Is it just me or has there been excessive numbers of “pull apart” breads in the food blog area of the internet lately? I’ve always called such things Monkey Bread, which is a much more apt name; food so fun shouldn’t be named so literally[i]… Well, at the risk of trend chasing I’ll be adding to that number right now- I noticed so many yesterday evening during the first rise of some experimental bread dough that I was practically brainwashed to add a second experiment: use half of that dough to create Caprese Monkey Bread!


Caprese Monkey Bread


You may be asking, “what made it ‘experimental’ dough”? The answer is a bit of a story. When I started baking bread frequently I used the same recipe every time[ii], only occasionally changing the proportion of different kinds of flour or what shape I baked it in. Baking the same thing a couple times a week you soon memorize it and within 6-8 weeks begin instinctively changing the flour to water ratio, rising time, and baking temps based on the weather[iii] and ambient room environment. Also, thanks to the presence (at the time) of the “Pretzel Logic” episode of Good Eats on Hulu I also added soft pretzels to my bread rotation.


 It stayed this way a long time. Then after a failed batch of dough at a friend’s house I became obsessed with trying lots of different recipes to find the reasoning behind them all. Sometimes, you get lucky and find cookbooks that explicitly say ‘we do x this way because it has y affect’, but mostly you have to try 20 or so similar recipes to figure out what each minute difference leads to in the end loaf.


I decided I understood the science, mechanics, and optional additives/processes well enough that I felt confident winging it to make any yeast bread. So today’s experimental dough was to create a French-style crusty bread with a moist interior using at least 1 cup of rye flour[iv].



On to the Monkey-ness of it all…

Pull Off a Piece of Caprese Monkey Bread


 I made a dryish small dice relish of cherry tomatoes, dried basil, mozzarella[v], and Kalamata olives. While shaping I put a spoonfull in the center of ten roll sized flattened piece of dough and pinched them closed. I dipped each roll in a melted butter-balsamic vinegar mixture and placed them in a glass baking dish. The whole dish was topped with a bread crumb mixture that included a bit of Maldon sea salt, some grated parmesan, and ground flax seed[vi]. It came out pretty amazing, tender and tasty with that silly kitsch of getting to “pull apart” a pretty “loaf”.


As per usual, improvements can be made. I think the glaze mixture should be closer to equal parts balsamic and butter[vii]. This would add to both the fragrance/flavor and the sticky caramelization around the outside of each roll. Also I would put a single cigolini piece of mozzarella in each roll instead of small dicing them to match the tomatoes and olives, there wasn’t much of the melty-stringy-cheese I was looking for. Giving the rolls more space would probably be good too. During the second rise the filling was forced upward into domes[viii] just under the crust of each roll as opposed to centers because there was no room to rise outward. Improvements aside it was tasty and I encourage everyone to experiment until you feel you understand that elusive organism that is bread dough.
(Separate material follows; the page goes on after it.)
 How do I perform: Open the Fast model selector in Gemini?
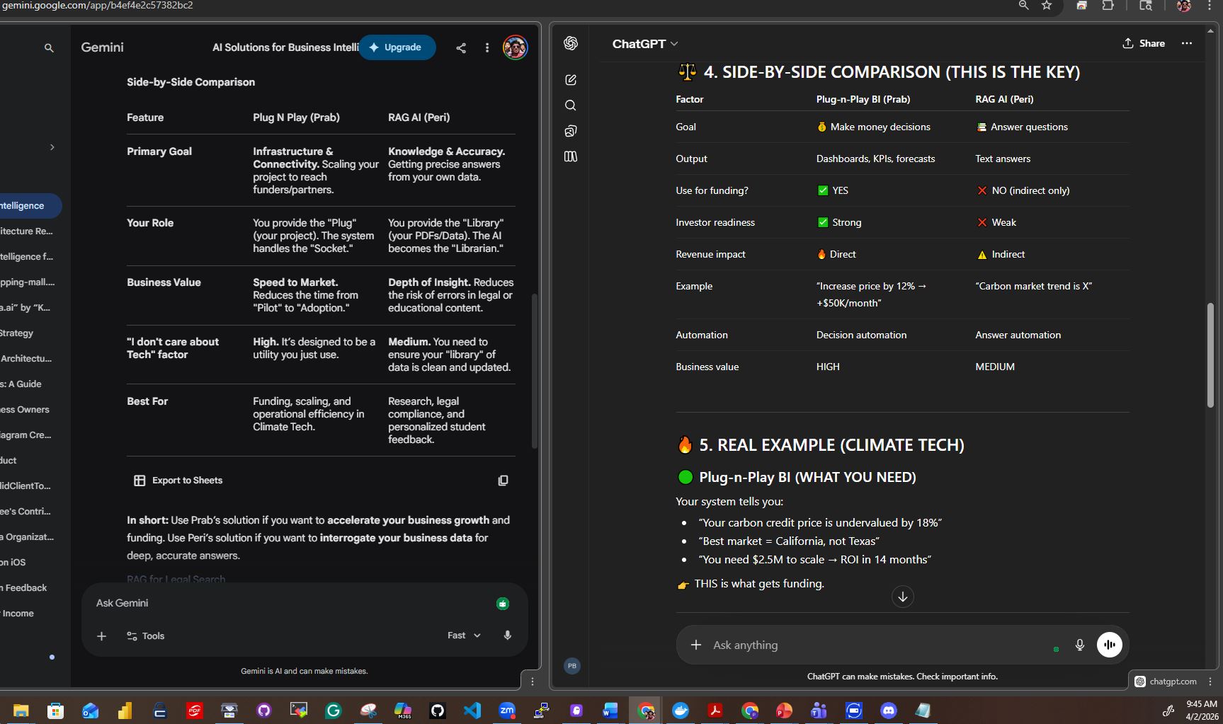(462, 636)
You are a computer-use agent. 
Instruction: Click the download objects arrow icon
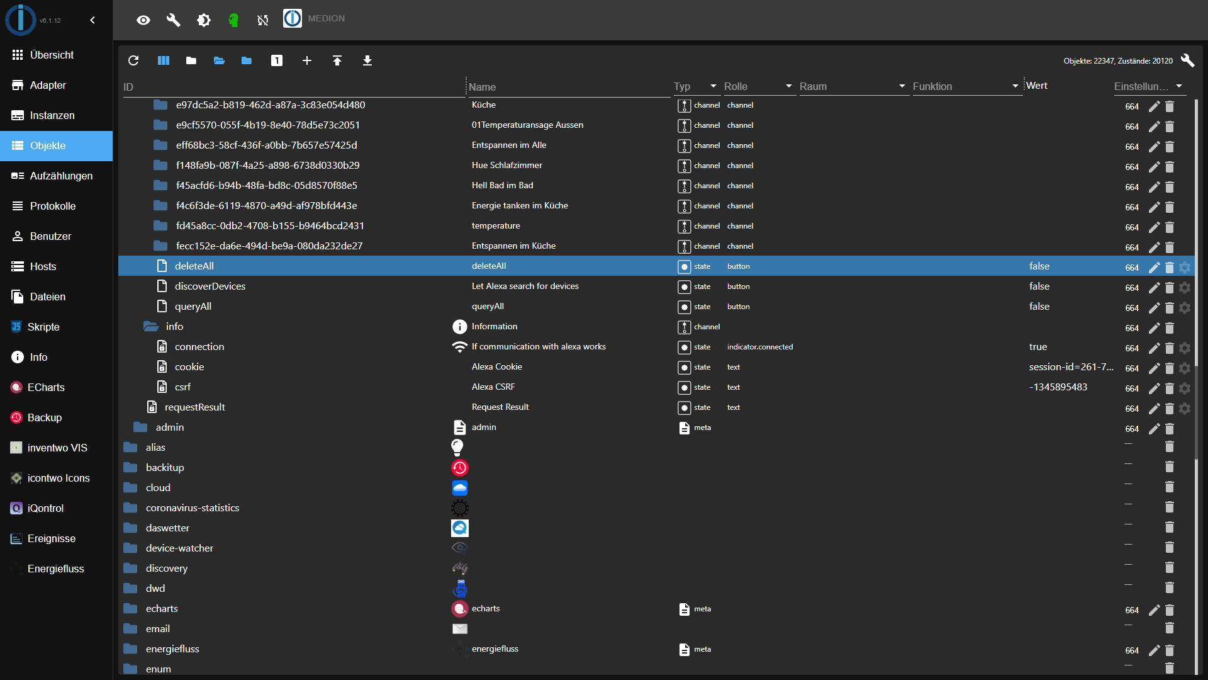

Caprese Monkey Bread Interior

[i] Unless it’s a funny literal translation from a foreign language, of course!

[ii] From the 2008 edition of Mark Bittman’s How to Cook Everything, “Fast French Bread or Rolls” pg.  856-857

[iii] Or you know, just a whim.

[iv] I used 1 ½ cups rye soaked for 2 hours in ½ cup water and 1 tablespoon butter, 3 cups bread flour, some active wheat gluten, 2tsp yeast activated in 1/4cup 110degree water, kneaded in the food processor with a dough blade rising once about 1 ½ hrs before shaping, then again for an hour baked at 450.  

[v] Thus CAPRESE Monkey Bread

[vi] I will add this nutty goodness to anything.

[vii] I just haphazardly cut, poured and microwaved today, but I would guess it was between 3:1 and 2:1 butter to balsamic.

[viii] You know, like the mysterious crawlspace between the inner and outer shells of Brunelleschi’s dome.